While the above discussion is of necessity just a brief overview of the current and future state of the art, the promise of VR can best be appreciated by an even briefer overview of currently emerging applications.
The most widely publicized application for VR is entertainment, which today is spelled VIDEO GAMES. Because donning an HMD to immerse oneself in a simulated environment creates a new and exciting interface for gaming, 3D point-of-view games are now the fastest growing segment of the video game market, both at the consumer and arcade levels. As of Christmas 1995, a complete home game system including dedicated high-performance 300,000 poly/sec image rendering, HMD, and several game experiences can be had for under $1,000, with prices likely to drop by a factor of two during 1996. A key reason for gaming to emerge as the first major VR application is the relatively low fidelity required for entertainment versus higher-end commercial applications.

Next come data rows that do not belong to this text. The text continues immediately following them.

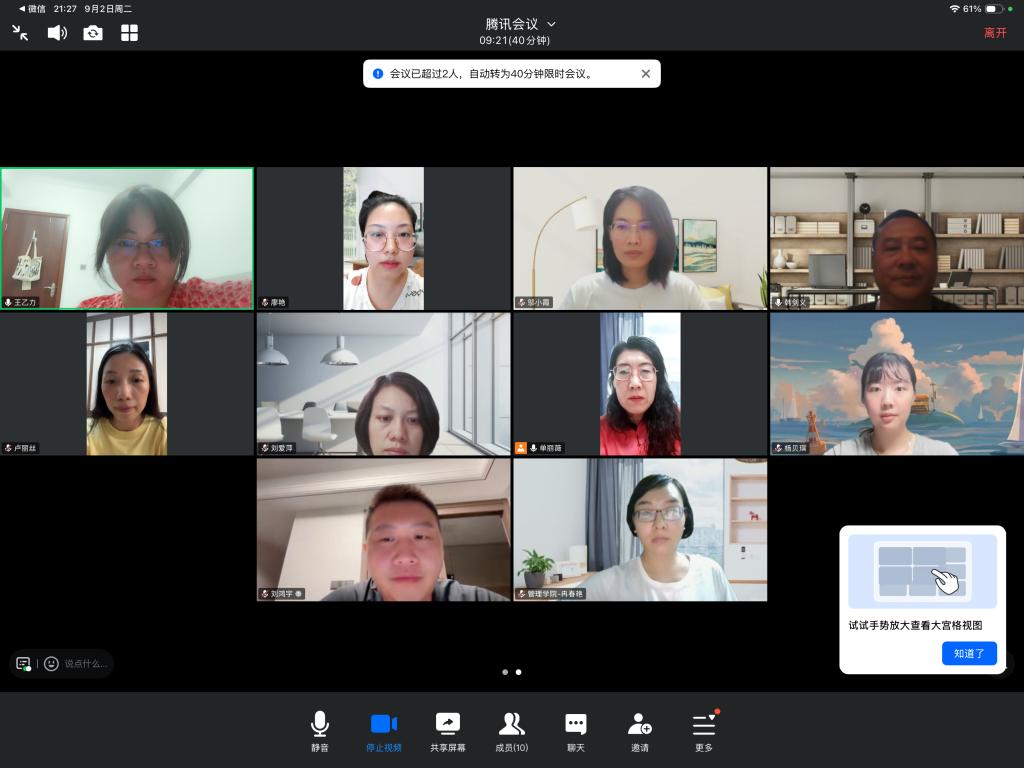Image resolution: width=1024 pixels, height=768 pixels.
Task: Dismiss the 40分钟限时会议 notification banner
Action: point(645,74)
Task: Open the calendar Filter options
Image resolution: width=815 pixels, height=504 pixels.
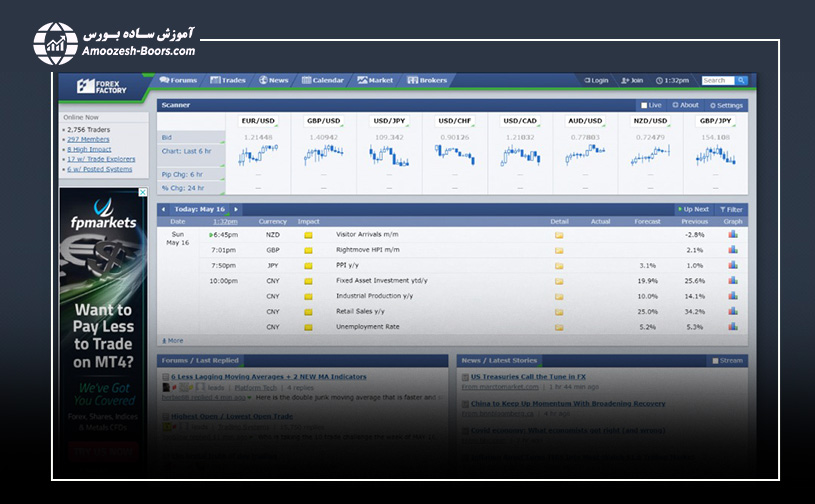Action: pos(730,209)
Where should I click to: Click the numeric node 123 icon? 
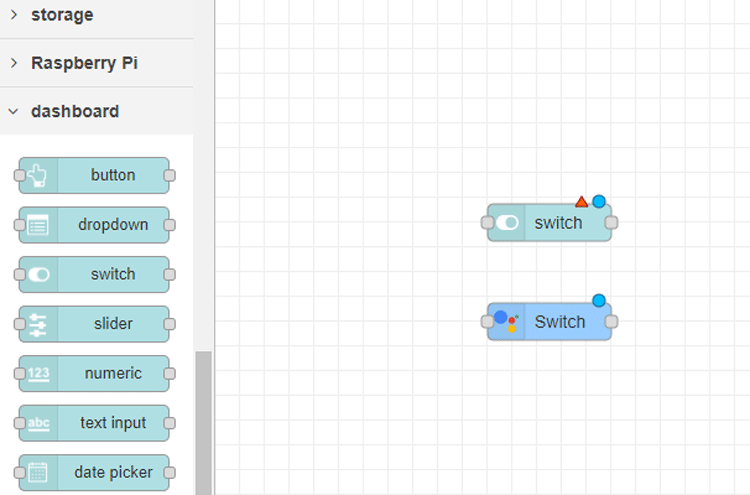pyautogui.click(x=38, y=373)
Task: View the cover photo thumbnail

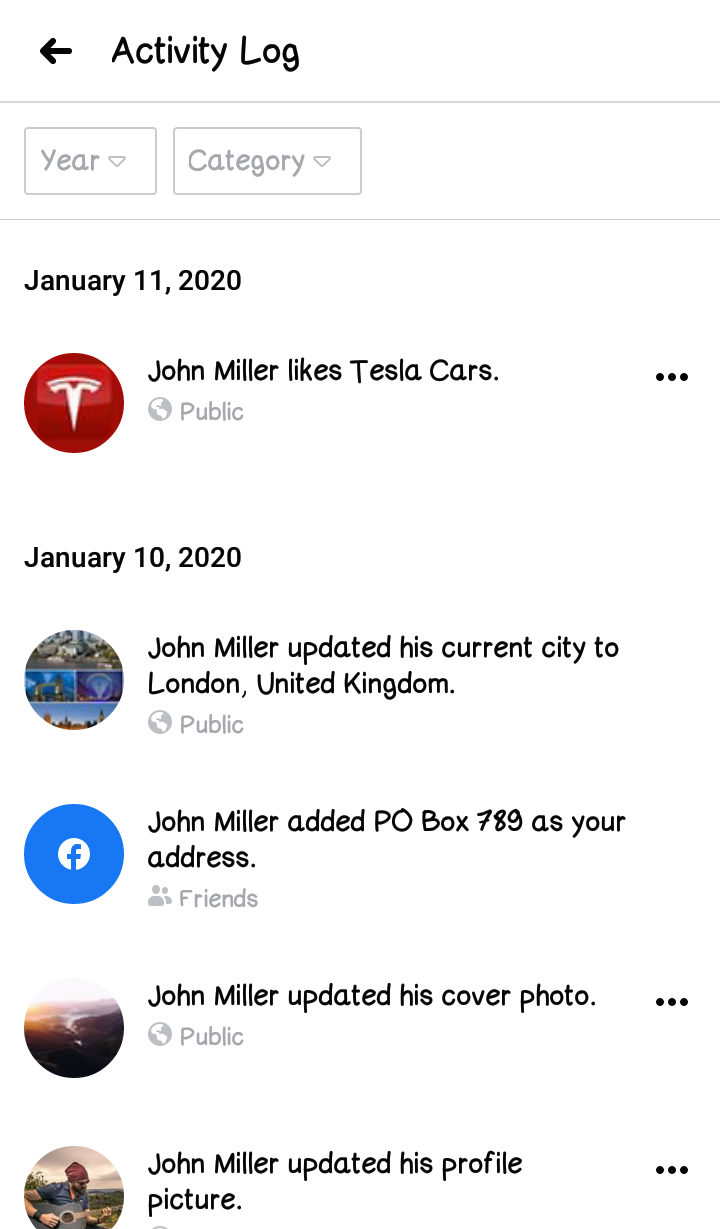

On the commercial side, a number of applications are now making the transition from demonstrations and prototypes to routine use in the course of day-to-day business. These include architectural walkthroughs, medical imagery visualization, factory worker training, immersive kitchen remodeling design, visualization of complex communications networks, and simulation of dismounted infantry exercises.
Conclusions
To summarize, the key component technologies of visual and audio VR have been evolving at a rapid and increasing rate, with recent emphasis on delivering basic but compelling experiences at consumer price points. As a result, effective tools are now available not just for games, but for delivering a wide range of valuable commercial applications. Many of these applications have been demonstrated and are now being commercialized at high price points, suggesting that continued advances in the state-of-the-art will quickly lead to high-volume distribution on cost-justifiable platforms. Advanced component technologies such as tactile/force feedback, smell, taste, and acceleration are not proven, so the Holodeck will likely have to wait for the next century to find widespread application.